STRAND OF OAKS - Heal (2014)






O
audacieux, efficace
indie rock, dance rock


« J'étais un gamin de l'indiana, qui ne couchait avec personne, mais j'avais tes chansons si belles à écouter », chante Timothy Showalter, né en 1982, sur JM, son hommage, non à John Mellencamp (qui vient lui aussi de l'Indiana) mais à Jason Molina. La chanson embrasse autant la mélancolie en fusion du groupe Magnolia Electric, et l'arrière pensée, moins émotionnelle, de ce qu'il faut reconstruire, une fois prise en compte cette disparition. On retrouve dans cette musique le garçon au futur incertain qu'était Molina en son temps, quinze ou vingt ans avant sa mort prématurée. Elle est rendue plus touchante si l'on a entendu ce que partage plus simplement Dark Shores (2009), le précédent album de Strand of Oaks, avec la musique de Molina. La pochette de celui ci était, soit dit en passant, magnifique, dénotant comme celle de Heal une sensibilité particulière. « Je ne veux pas tout recommencer à zéro » chante Showalter sur Goshen '97', une chanson dépréciative sur sa jeunesse, mais capable aussi de remonter puissamment à la source de son art. La mort de Molina aurait aisément pu interrompre Showalter au cours de sa tournée européenne en 2013 pour le faire rentrer aux Etats-Unis et capturer son sentiment. Mais il y a eu autre chose, une insatisfaction concernant le précédent Dark Shores, que l'on ressent comme un album en demi-teinte, fait de chansons qui évitent à tout prix le sensationnel. La voix claire et haute de Showalter est dans un environnement dépouillé qui n'est pas tout à fait satisfaisant. Il fallait trouver le moyen de parler de blessures tout en s'affirmant beaucoup mieux. « Je n'aimais pas ce à quoi je ressemblais, la manière dont je me comportais », confesse le chanteur à son nouveau label, Dead Oceans, pour mieux souligner le grand pas en avant effectué avec son nouvel album. Il était alors en Suède ; mais il ira bien plus loin encore, à la limite de la mort, quand, juste avant la date prévue pour terminer l'album, il réchappera à un accident de voiture avec un traumatisme assez grave. Le son de l'album sera, suite à l'accident, rendu le plus cathartique possible, faisant de Heal bien plus qu'un simple nouvel album de Strand of Oaks. Un point de non retour. 

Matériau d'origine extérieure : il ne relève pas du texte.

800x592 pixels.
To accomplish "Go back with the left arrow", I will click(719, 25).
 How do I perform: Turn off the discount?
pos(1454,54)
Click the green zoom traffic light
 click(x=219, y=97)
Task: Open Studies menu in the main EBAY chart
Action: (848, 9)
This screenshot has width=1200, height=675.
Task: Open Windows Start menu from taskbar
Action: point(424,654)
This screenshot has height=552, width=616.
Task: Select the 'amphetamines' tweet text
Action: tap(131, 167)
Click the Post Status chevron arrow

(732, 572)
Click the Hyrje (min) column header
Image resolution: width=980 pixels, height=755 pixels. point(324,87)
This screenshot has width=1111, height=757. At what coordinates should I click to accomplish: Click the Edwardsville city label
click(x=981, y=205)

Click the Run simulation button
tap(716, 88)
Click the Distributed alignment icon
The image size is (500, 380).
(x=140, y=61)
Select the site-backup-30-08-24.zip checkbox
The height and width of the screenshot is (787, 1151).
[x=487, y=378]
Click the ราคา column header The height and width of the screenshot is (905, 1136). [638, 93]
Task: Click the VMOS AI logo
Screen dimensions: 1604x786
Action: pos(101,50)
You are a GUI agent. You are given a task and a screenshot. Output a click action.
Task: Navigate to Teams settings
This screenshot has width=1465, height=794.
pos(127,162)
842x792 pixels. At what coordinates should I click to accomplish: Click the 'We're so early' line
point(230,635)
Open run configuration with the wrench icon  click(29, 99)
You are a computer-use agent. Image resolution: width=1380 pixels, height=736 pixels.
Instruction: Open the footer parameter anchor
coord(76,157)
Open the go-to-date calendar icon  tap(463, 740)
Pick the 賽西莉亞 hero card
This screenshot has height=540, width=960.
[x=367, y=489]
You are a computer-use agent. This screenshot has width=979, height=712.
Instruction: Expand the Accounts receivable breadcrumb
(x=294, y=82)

La densité émotionnelle de celui-ci est, enfin, propulsée par des mélodies accrocheuses et des sons puissants. Quoi de mieux que de faire venir J. Mascis (Dinosaur Jr), un de ses héros, pour brûler un solo sur la chanson d'ouverture, ouvrant l'album dans une effervescence toute contraire à la discrétion du précédent album ? Et comme souvent dans l'album, un lien magique unit les paroles et la musique, car au moment ou Mascis, joue, Showalter est justement en train de raconter ses souvenirs musicaux et ses héros de jeunesse. Heal est, à tous points de vue, un éclatement, plein de pont musicaux entre trente ans de musique, avec en fer de lance les surprenantes Heal, Same Emotions, ou For Me. Shut In, Plymouth ou Woke Up To The Light ont une présentation classique, en droite ligne des années 70, mais c'est la manière dont elles s'intègrent à l'album qui les rend passionnantes. La musique profite habilement de la batterie de Steve Clements pour ne rien perdre de sa puissance, quels qu'en soient les atours, nappes de synthés comme guitares électriques. C'est l'ordonnancement d'un trop plein qui en impose, peut-être pas à la première écoute, mais, et c'est mieux, ensuite, plus tard, quand on a mesuré l'importance de cet album. Une originalité, c'est de croire qu'on a affaire à un groupe tout entier, alors que c'est une œuvre voulue par un seul homme, et ainsi plus personnelle et audacieuse. Showalter ne recommence pas à zéro ; il prend une nouvelle dimension, c'est dans ces conditions qu'il peut faire partie de ce label décidément prestigieux.